In Peru, patients with cancer face a fragmented health care system and may be overwhelmed by all that is required of them to access lifesaving services, despite the fact that government-sponsored treatment is guaranteed for low-income citizens.
To address this, the Community-based Program for Breast Health (CPBH) or Programa Comunitario de Salud Mamaria developed a patient navigation program.
Patient navigation is an intervention designed to provide one-to-one attention to help patients overcome financial concerns, communication and information gaps, medical system challenges, and emotional or other personal barriers to care.
The concept isn’t new. Dr. Harold Freeman, a physician in Harlem, recognized that African American women had worse breast cancer outcomes compared to their white counterparts; disparities that could be traced back to poorer access to timely and appropriate care. Patient navigators help address these health disparities by guiding women through the health care system.
Addressing a need
At PATH, we often incorporate existing solutions in new and innovative ways. Patient navigation really is a flexible tool, one that can be adapted for both community and clinical settings, within different local contexts. The goal is to help people access the care they need, when they need it.
In two cancer hospitals in Peru, our PATH teams worked with volunteers to develop and implement patient training materials. Volunteers learned about the structure and function of the health care system, institutional procedures, and patient flow. They also learned how to register for government-funded insurance, the basics of breast cancer biology, methods of communication between providers and families, and local social resources for cancer patients and their families.
Through this program, volunteers will help guide patients through the complex cancer care system, not as medical experts, but as lay experts.

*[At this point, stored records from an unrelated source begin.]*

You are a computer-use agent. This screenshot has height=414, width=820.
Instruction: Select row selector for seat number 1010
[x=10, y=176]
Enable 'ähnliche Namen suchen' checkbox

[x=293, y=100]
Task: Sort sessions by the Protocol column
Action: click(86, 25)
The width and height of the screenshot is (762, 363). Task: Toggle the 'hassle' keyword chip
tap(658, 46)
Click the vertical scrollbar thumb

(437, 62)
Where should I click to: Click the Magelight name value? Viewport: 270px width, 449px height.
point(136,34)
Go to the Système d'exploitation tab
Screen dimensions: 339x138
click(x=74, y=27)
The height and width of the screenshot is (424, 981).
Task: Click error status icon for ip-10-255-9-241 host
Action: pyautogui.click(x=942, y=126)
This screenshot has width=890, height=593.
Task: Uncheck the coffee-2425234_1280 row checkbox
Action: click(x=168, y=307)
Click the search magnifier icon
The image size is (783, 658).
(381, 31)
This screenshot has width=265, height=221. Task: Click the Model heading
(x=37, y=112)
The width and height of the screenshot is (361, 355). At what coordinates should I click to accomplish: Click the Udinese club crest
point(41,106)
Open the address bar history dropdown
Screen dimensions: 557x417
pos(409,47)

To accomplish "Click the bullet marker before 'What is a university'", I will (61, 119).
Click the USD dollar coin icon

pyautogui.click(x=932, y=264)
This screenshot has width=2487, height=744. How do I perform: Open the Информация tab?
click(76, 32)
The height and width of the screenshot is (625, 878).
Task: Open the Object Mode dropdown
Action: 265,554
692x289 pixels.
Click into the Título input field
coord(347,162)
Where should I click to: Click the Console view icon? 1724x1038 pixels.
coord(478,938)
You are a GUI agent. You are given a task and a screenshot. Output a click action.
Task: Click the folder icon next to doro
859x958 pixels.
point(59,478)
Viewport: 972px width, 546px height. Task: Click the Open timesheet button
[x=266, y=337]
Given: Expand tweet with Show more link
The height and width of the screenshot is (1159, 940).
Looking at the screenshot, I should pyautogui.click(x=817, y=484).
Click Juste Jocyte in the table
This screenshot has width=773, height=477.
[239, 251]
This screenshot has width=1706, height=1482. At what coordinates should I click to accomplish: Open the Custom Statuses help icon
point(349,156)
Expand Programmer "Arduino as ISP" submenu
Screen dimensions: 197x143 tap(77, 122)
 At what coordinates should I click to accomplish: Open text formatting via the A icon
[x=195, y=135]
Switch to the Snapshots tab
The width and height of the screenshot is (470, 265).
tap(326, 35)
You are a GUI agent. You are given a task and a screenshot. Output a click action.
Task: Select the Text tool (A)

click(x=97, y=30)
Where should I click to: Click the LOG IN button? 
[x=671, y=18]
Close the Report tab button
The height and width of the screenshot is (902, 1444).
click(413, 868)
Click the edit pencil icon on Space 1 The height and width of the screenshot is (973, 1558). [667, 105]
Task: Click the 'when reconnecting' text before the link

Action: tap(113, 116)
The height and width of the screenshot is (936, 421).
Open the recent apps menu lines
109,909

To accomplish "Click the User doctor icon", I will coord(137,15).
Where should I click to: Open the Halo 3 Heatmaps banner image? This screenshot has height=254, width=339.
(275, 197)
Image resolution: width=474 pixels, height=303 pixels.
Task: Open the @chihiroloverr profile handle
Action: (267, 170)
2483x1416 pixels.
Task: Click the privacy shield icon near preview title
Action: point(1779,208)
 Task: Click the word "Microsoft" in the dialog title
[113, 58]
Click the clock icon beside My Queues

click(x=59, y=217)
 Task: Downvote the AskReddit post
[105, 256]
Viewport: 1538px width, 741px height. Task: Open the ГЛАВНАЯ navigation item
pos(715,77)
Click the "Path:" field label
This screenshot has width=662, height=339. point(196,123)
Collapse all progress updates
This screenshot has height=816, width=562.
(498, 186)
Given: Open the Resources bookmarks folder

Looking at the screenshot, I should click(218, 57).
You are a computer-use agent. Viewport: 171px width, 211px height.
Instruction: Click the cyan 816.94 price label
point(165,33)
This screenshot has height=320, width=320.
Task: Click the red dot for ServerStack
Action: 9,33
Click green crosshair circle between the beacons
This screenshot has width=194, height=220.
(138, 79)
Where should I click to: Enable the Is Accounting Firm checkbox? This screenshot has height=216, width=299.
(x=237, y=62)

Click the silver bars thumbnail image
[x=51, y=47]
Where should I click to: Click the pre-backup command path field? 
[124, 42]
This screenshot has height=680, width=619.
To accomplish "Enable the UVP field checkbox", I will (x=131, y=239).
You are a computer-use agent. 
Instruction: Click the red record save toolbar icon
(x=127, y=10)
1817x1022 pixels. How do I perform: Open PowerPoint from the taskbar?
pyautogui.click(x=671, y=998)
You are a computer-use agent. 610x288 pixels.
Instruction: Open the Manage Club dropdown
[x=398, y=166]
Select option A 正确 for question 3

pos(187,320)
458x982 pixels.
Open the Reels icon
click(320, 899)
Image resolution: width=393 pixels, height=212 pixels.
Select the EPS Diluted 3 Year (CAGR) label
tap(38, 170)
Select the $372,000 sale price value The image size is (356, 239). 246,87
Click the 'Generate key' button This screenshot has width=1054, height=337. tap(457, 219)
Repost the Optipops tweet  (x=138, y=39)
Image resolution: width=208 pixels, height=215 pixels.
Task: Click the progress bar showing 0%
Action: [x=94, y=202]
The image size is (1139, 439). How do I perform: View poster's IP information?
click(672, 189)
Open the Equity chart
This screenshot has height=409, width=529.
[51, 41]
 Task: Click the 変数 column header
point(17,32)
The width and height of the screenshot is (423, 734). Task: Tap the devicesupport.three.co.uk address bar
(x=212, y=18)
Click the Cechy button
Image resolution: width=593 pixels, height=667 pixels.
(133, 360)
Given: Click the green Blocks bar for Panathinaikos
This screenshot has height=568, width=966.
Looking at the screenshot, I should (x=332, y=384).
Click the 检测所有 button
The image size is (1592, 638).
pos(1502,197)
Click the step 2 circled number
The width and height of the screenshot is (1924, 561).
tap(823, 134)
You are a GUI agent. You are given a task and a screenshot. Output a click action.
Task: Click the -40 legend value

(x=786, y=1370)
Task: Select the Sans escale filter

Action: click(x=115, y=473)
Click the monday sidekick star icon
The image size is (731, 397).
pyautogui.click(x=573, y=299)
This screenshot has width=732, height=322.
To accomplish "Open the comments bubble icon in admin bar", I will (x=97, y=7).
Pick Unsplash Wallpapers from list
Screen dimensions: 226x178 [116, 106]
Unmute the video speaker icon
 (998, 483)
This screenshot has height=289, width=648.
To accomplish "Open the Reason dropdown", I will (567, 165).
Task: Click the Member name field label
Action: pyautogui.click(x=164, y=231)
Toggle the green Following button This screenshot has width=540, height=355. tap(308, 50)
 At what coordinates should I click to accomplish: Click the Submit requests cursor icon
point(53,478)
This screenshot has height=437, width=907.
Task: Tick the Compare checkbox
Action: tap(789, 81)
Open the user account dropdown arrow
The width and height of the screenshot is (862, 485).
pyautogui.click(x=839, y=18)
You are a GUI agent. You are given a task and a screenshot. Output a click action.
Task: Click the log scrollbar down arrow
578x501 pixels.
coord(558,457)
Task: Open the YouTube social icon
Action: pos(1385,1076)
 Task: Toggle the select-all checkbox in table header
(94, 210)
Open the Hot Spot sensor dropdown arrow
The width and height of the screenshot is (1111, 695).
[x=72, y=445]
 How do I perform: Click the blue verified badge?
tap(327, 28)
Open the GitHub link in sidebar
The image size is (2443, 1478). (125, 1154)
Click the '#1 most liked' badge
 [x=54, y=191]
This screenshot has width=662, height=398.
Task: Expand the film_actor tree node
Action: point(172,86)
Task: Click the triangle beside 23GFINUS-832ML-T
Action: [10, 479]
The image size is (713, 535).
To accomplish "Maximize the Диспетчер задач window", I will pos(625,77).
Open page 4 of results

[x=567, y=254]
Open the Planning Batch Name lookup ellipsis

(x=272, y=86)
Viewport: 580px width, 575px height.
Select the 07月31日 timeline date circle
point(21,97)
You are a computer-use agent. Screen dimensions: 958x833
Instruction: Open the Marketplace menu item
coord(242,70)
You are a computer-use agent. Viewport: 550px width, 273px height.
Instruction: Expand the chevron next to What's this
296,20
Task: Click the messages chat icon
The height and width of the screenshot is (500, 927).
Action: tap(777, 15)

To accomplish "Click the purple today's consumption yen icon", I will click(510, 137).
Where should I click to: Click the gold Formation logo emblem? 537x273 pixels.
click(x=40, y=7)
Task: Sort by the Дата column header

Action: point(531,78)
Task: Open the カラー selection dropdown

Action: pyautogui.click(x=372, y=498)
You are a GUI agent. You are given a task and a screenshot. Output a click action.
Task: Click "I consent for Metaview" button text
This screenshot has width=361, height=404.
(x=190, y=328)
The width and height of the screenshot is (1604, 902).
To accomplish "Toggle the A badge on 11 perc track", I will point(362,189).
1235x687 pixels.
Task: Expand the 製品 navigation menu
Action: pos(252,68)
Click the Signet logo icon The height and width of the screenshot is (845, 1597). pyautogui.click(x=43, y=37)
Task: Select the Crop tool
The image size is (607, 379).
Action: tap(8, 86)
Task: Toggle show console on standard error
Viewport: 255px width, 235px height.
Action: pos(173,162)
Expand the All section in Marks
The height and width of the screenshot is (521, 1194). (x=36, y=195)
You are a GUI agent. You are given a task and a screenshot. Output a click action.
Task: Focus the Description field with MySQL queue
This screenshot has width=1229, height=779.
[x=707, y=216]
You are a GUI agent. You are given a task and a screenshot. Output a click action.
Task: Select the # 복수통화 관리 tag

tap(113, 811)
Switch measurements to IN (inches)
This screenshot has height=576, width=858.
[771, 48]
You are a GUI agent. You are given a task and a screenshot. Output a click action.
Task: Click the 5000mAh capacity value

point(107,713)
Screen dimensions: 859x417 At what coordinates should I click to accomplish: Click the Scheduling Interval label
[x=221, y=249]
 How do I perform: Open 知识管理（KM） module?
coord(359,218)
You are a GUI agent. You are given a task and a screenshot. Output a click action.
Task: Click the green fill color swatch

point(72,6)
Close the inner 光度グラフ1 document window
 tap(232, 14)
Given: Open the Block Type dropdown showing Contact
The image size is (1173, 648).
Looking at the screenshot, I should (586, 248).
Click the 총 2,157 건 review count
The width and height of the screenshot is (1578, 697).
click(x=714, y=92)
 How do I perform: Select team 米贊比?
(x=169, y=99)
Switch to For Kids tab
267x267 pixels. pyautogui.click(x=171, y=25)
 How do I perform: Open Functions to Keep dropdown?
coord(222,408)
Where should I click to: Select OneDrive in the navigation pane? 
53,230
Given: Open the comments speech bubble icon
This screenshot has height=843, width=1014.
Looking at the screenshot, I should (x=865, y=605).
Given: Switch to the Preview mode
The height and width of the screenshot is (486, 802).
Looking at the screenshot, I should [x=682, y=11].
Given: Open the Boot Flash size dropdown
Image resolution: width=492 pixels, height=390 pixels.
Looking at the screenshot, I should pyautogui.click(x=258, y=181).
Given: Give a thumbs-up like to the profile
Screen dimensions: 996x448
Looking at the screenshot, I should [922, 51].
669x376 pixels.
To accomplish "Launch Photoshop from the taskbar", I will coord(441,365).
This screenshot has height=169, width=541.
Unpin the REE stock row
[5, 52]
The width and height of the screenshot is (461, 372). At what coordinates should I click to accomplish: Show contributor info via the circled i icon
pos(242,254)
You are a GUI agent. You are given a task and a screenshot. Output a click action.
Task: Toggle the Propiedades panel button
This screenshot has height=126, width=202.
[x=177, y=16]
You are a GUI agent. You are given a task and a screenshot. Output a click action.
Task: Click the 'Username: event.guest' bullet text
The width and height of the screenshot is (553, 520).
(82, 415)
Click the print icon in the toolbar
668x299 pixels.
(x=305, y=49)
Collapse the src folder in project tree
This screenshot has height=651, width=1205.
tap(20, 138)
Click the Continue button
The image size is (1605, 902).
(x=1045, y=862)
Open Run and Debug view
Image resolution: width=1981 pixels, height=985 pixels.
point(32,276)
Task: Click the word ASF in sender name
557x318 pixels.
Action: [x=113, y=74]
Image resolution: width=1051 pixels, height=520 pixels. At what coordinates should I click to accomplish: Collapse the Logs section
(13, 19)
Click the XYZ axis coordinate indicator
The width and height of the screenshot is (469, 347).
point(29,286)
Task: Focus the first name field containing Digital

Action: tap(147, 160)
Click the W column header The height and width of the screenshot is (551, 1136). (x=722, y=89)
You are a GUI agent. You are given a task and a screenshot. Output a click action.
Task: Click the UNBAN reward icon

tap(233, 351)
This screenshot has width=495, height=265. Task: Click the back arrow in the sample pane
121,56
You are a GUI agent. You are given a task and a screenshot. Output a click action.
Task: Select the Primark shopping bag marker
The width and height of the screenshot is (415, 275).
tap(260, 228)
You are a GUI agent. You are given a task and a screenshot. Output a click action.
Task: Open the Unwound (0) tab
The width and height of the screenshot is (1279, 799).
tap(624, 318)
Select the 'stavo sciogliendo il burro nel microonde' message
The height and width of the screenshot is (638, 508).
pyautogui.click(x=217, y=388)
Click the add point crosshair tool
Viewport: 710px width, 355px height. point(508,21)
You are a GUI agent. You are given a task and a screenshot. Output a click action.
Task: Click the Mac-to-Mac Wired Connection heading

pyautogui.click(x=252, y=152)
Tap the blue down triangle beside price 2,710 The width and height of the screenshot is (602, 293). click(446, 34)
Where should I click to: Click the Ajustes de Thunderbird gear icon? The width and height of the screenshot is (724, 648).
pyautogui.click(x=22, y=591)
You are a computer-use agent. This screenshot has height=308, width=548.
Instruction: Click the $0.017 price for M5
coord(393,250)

To date, more than 150 volunteers in Peru are involved in patient navigation trainings.
“Patient navigation really is a flexible tool, one that can be adapted for both community and clinical settings, within different local contexts.”— Tara Hayes-Constant
From the beginning, the development of patient navigation services in Peru has been supported by the Susan G. Komen Foundation. This year, the program will include registered nurses. Through a hospital-based “School for Caregivers,” we’ll train nurses on how to educate patient caregivers (usually family members) on which pain management services are available as well as methods for in-home palliative care.
More recently, support from The Pfizer Foundation will allow PATH to dramatically scale up the entire CPBH Peru model to nine additional health networks. This includes bringing the original patient navigation curriculum to community-based health volunteers or promotores. The promotores will be able to guide women to screening services, and also help them if the screening comes back positive. What began in one small health network in northern Peru, is now expanding as part of a comprehensive early detection program to reach more than tens of thousands of women across La Libertad region.
While medical services are absolutely essential for tackling breast cancer, and strengthened partnership can make a huge difference, I know—as a nurse and an anthropologist—that the most important partnership is the one we build with patients and their families. Helping them navigate this difficult episode in their lives can truly make the difference between life and death, as well as between fear and hope.